Proving an inequality related to complex numbers.

Question

If $$\sum_{i=1}^4b_iz_i=0,\sum_{i=1}^4b_i=0,|z_i|=r$$ How can one prove that $$b_1b_2|z_1-z_2|^2=b_3b_4|z_3-z_4|$$

---

I tried LHS: $$b_1b_2|z_1-z_2|^2=b_1b_2(z_1-z_2)(\bar z_1-\bar z_2)=b_1b_2(2r-z_1\bar z_2-z_2\bar z_1)$$

Answer 1

I suppose that the $b_j$ are real numbers (if not, the example in my comment show a contradiction). Wlog, we can suppose that the $z_j$ are of modulus one. Then taking the conjugate of the first equality, we get $b_1z_1^{-1}+b_2 z_2^{-1}+b_3z_3^{-1}+b_4 z_4^{-1}=0$.

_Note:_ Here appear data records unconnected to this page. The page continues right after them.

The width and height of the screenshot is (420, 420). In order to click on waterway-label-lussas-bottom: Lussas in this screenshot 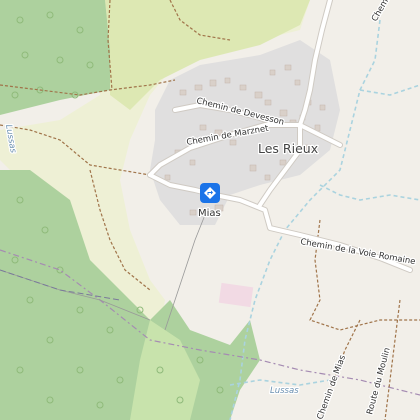, I will do `click(284, 391)`.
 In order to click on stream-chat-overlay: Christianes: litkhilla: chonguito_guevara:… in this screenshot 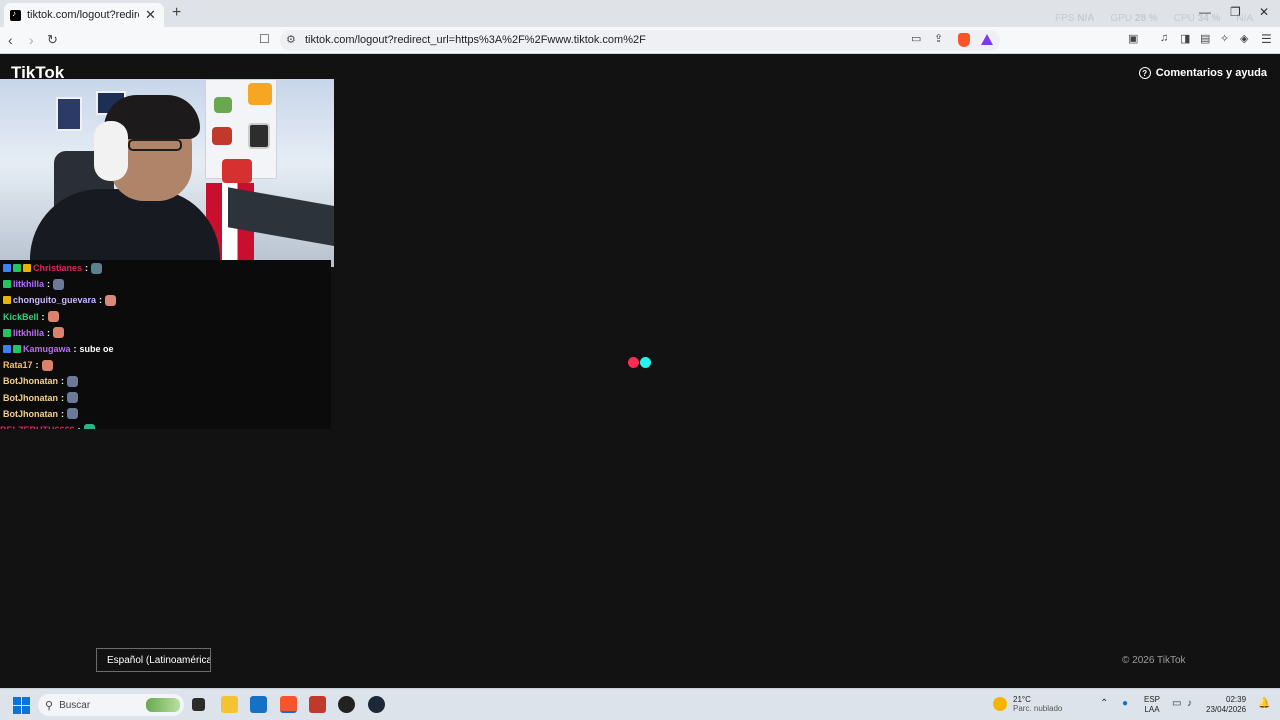, I will do `click(166, 344)`.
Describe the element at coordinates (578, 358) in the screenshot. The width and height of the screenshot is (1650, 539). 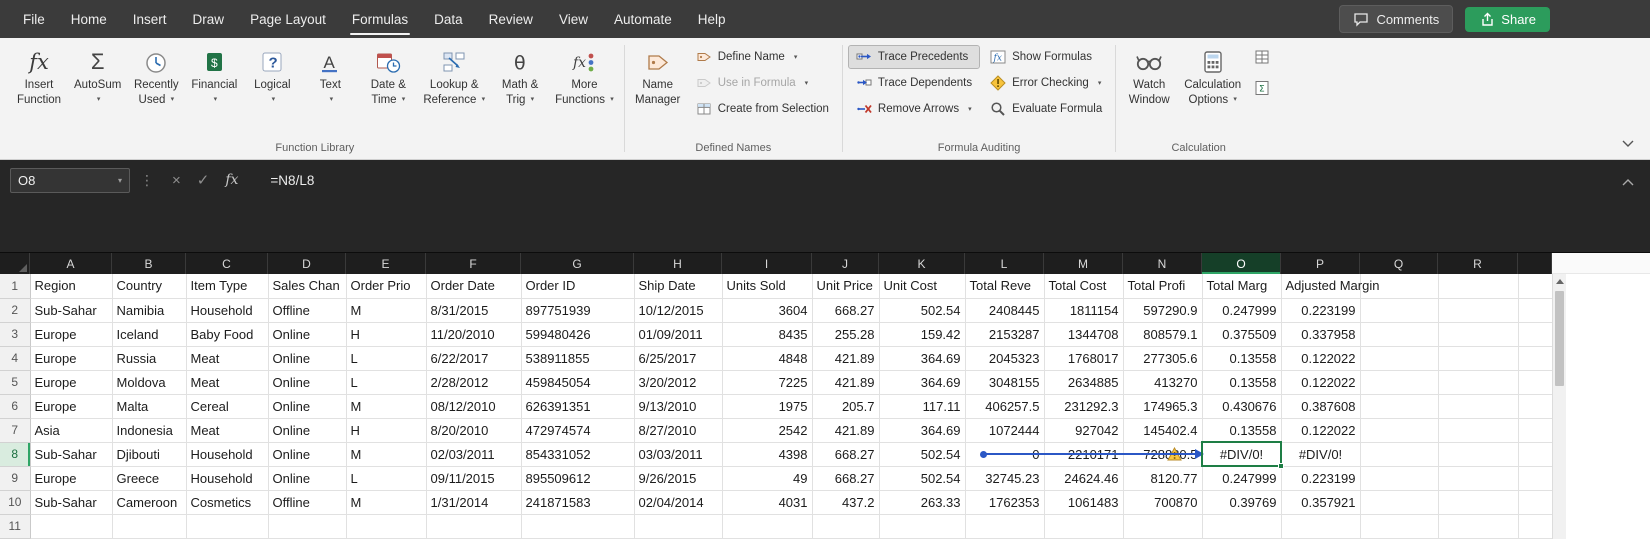
I see `cell-g4: 538911855` at that location.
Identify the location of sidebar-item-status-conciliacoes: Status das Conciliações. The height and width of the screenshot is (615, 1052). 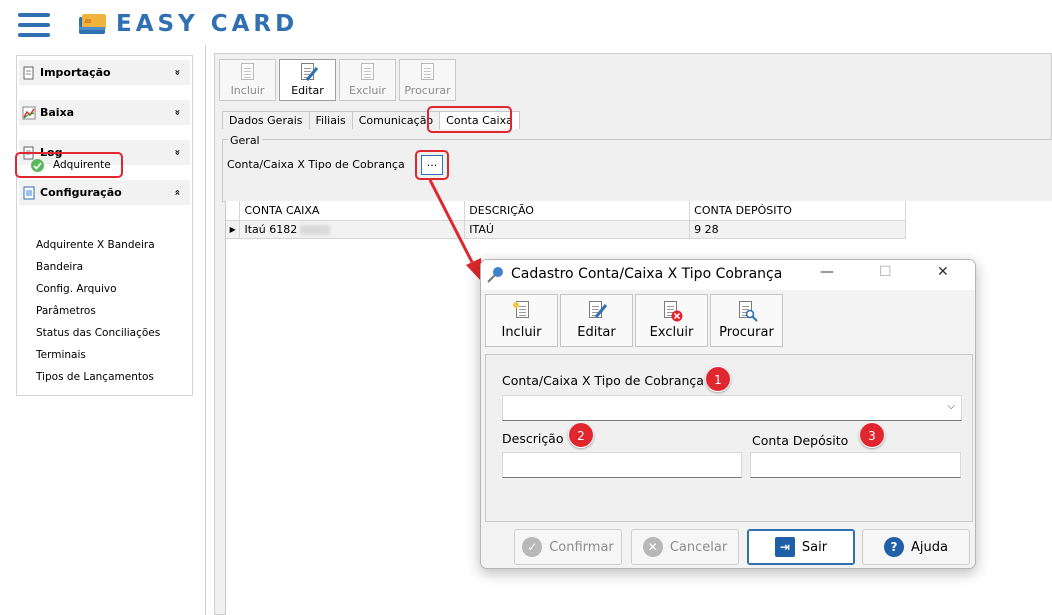
(98, 333).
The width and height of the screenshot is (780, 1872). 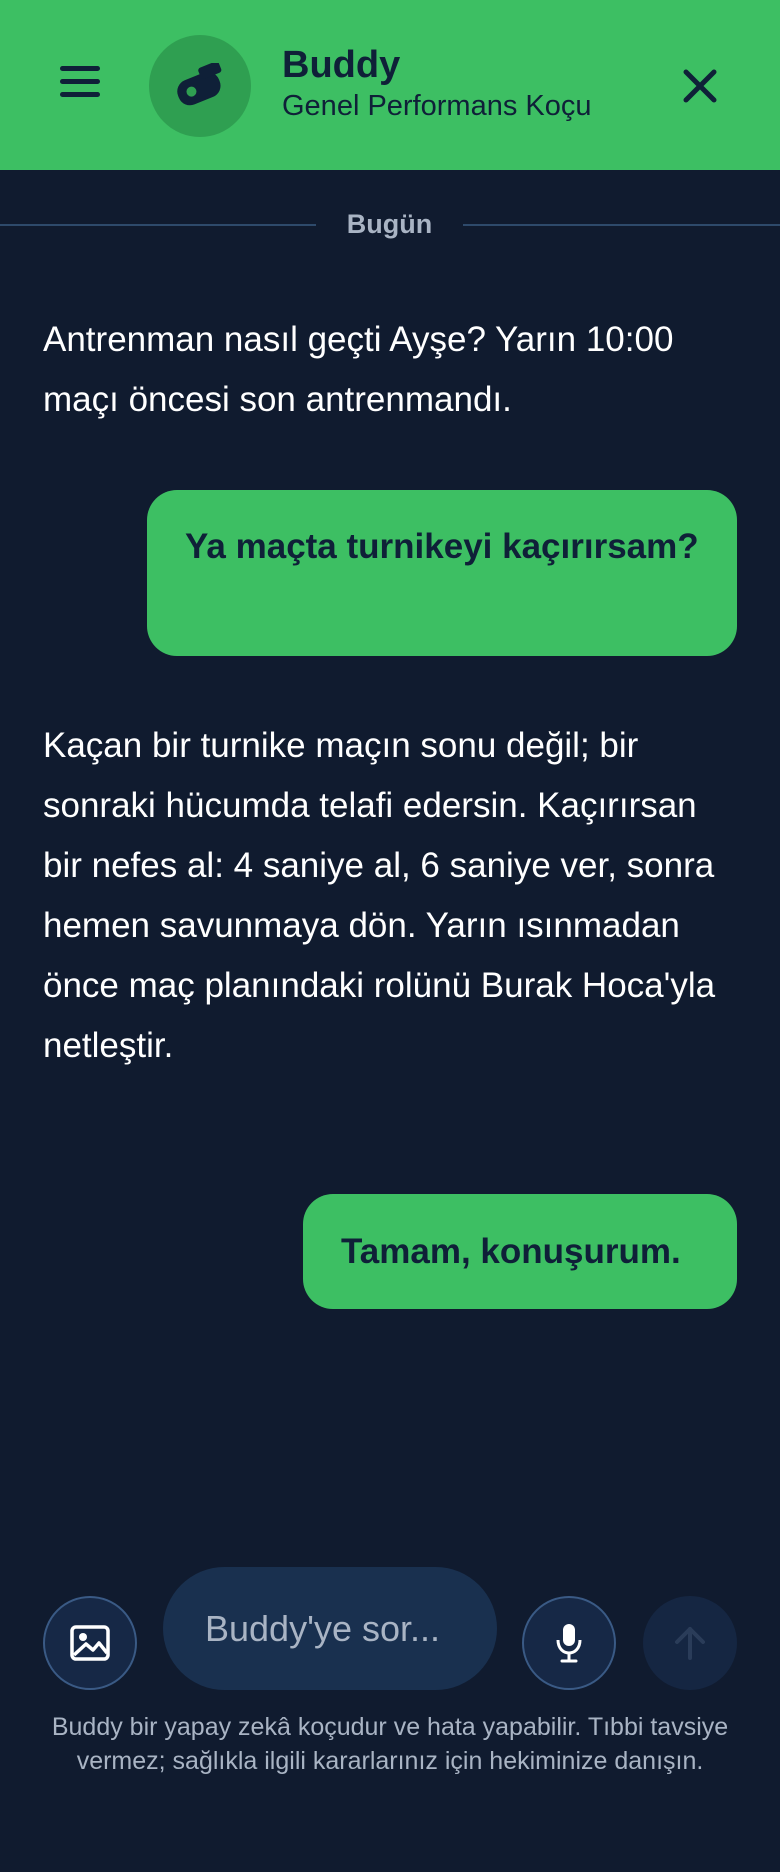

Now write $b_1z_1+b_2z_2=-(b_3z_3+b_4z_4)$, $b_1z_1^{-1}+b_2z_2^{-1}=-(b_3z_3^{-1}+b_4z_4^{-1})$, and multiply these equality. We get that $$b_1^2+b_2^2+2b_1b_2-2b_1b_2+b_1b_2z_1^{-1}z_2+b_1b_2z_1z_2^{-1}$$ is equal to $$b_3^2+b_4^2+2b_3b_4-2b_3b_4+b_3b_4z_3^{-1}z_4+b_3b_4z_3z_4^{-1}$$

Using $$(b_1+b_2)^2=(b_3+b_4)^2$$ we get $$2b_1b_2-b_1b_2z_1^{-1}z_2-b_1b_2z_1z_2^{-1}=2b_3b_4-b_3b_4z_3^{-1}z_4-b_3b_4z_3z_4^{-1}$$ hence $$b_1b_2|z_1-z_2|^2=b_3b_4|z_3-z_4|^2$$ and we are done.